Some tumors release factors able to activate host osteoclasts. Mithramycin at subtumoricidal doses inhibits the release of Ca mediated by osteoclasts. If invasion of bone by a cancer requires activation of these cells, their intermittent blockade might impede the development of metastases to bone or their local extension. Fetal rat bones prelabeled with 45Ca were cultured in the presence of 10-7 M prostaglandin E2 [PGE2], sera from normal individuals or from patients with multiple myleoma. Additional samples preincubated for 3 h with 1 .mu.g/ml mithramycin were washed before culture. Compared with controls, PGE2 stimulated the release of 45Ca by 28% (5 experiments) and mithramycin inhibited release by 15% (3 experiments). Preexposure to this cytotoxic antibiotic before culture with PGE2 reduced the augmented release. Sera from 4 patients with multiple myeloma were incubated with 45Ca-labeled bones, some pretreated with mithramycin. An additional 29% release of 45Ca (4 experiments) was prevented by mithramycin.

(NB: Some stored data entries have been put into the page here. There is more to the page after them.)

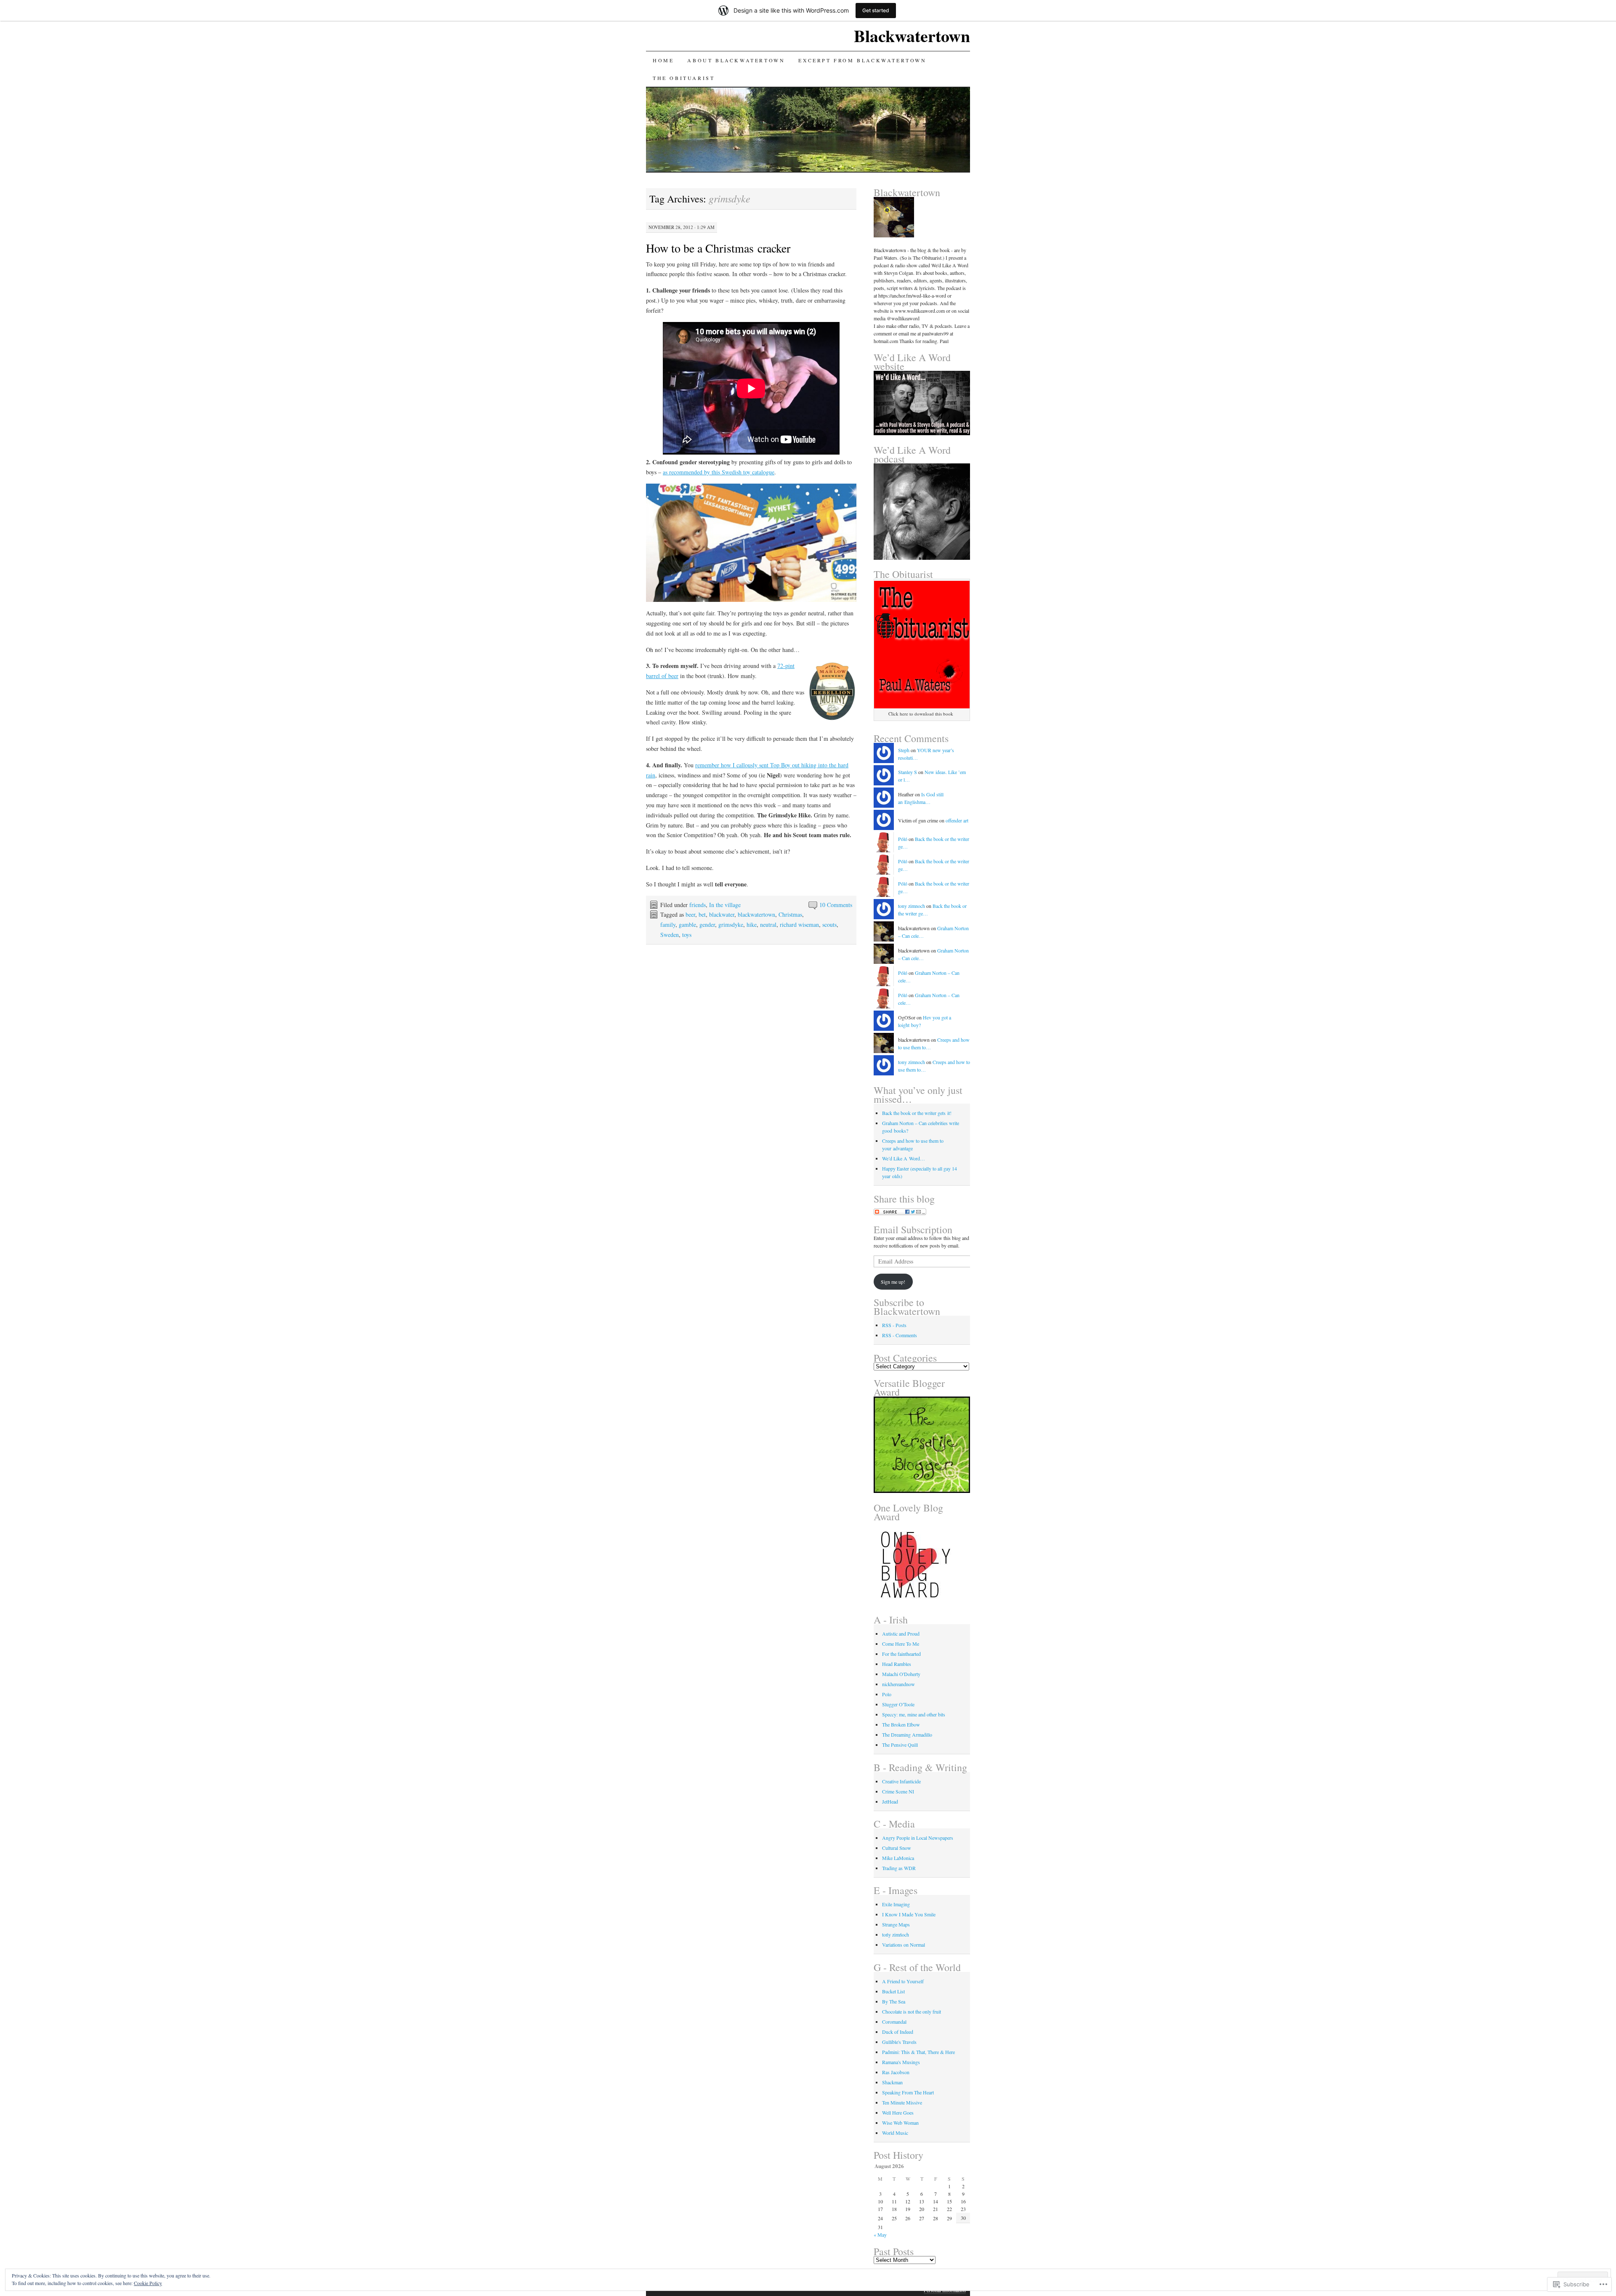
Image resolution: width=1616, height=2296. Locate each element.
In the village (725, 905)
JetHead (890, 1801)
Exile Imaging (896, 1904)
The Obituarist (684, 77)
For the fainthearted (901, 1653)
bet (702, 914)
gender (707, 925)
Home (663, 60)
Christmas (790, 914)
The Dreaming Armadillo (907, 1734)
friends (697, 905)
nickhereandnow (898, 1684)
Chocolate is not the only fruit (911, 2011)
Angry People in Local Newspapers (917, 1837)
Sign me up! (893, 1281)
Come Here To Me (900, 1643)
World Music (895, 2132)
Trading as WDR (899, 1868)
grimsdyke (730, 925)
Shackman (892, 2082)
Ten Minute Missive (902, 2102)
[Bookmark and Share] (900, 1213)
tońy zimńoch (895, 1934)
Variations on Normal (903, 1944)
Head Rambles (896, 1663)
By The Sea (893, 2001)
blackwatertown (756, 914)
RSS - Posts (894, 1325)
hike (752, 925)
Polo (886, 1694)
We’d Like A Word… (903, 1158)
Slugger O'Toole (898, 1704)
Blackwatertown (912, 35)
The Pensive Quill (900, 1744)
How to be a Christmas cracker (718, 248)
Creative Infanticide (901, 1781)
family (667, 925)
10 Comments (835, 905)
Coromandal (894, 2021)
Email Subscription (913, 1229)
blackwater (721, 914)
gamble (687, 925)
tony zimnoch (911, 905)
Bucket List (893, 1991)
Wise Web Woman (900, 2122)
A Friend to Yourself (903, 1981)
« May (880, 2234)
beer (690, 914)
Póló (902, 838)
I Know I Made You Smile (909, 1914)
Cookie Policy (148, 2283)
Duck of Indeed (897, 2031)
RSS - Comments (899, 1335)
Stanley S (907, 772)
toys (686, 935)
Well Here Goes (898, 2112)
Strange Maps (896, 1924)
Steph (903, 750)
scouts (829, 925)
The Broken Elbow (901, 1724)
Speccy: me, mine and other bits (913, 1714)
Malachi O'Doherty (901, 1674)
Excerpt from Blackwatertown (862, 60)
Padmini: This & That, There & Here (918, 2052)
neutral (768, 925)
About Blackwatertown (736, 60)
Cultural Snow (896, 1847)
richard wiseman (799, 925)
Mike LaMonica (898, 1857)
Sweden (669, 935)
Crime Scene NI (898, 1791)
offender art (957, 820)
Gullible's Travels (899, 2041)
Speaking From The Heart (908, 2092)
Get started (875, 10)
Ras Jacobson (895, 2072)
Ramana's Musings (901, 2062)
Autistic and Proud (901, 1633)
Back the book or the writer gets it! (917, 1112)
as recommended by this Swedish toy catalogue (718, 472)
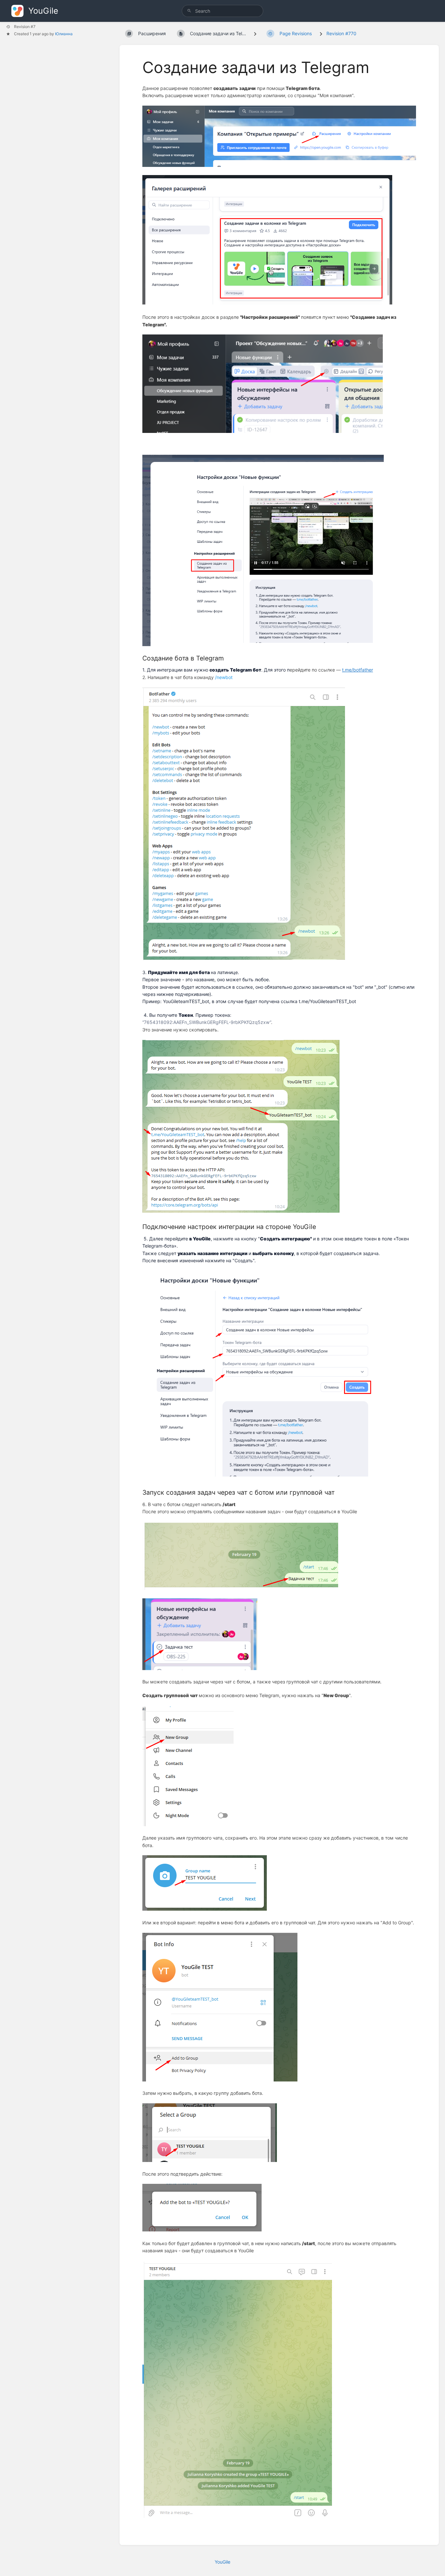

These results are consistent with the hypothesis that augmented release of 45Ca due to stimulatory factors such as prostaglandins or factors in sera from patients with multiple myeloma can be partially inhibited by pretreatment with mithramycin. Possibly, intermittent blockade of host osteoclasts can impair formation of metastases to bone by cancers dependent upon their activation for this event, or reduce the extent of local invasion by established metastases. Modifying the behavior of a cancer by altering the host-response to factors which it releases represents a potential alternative to cytotoxic chemotherapy.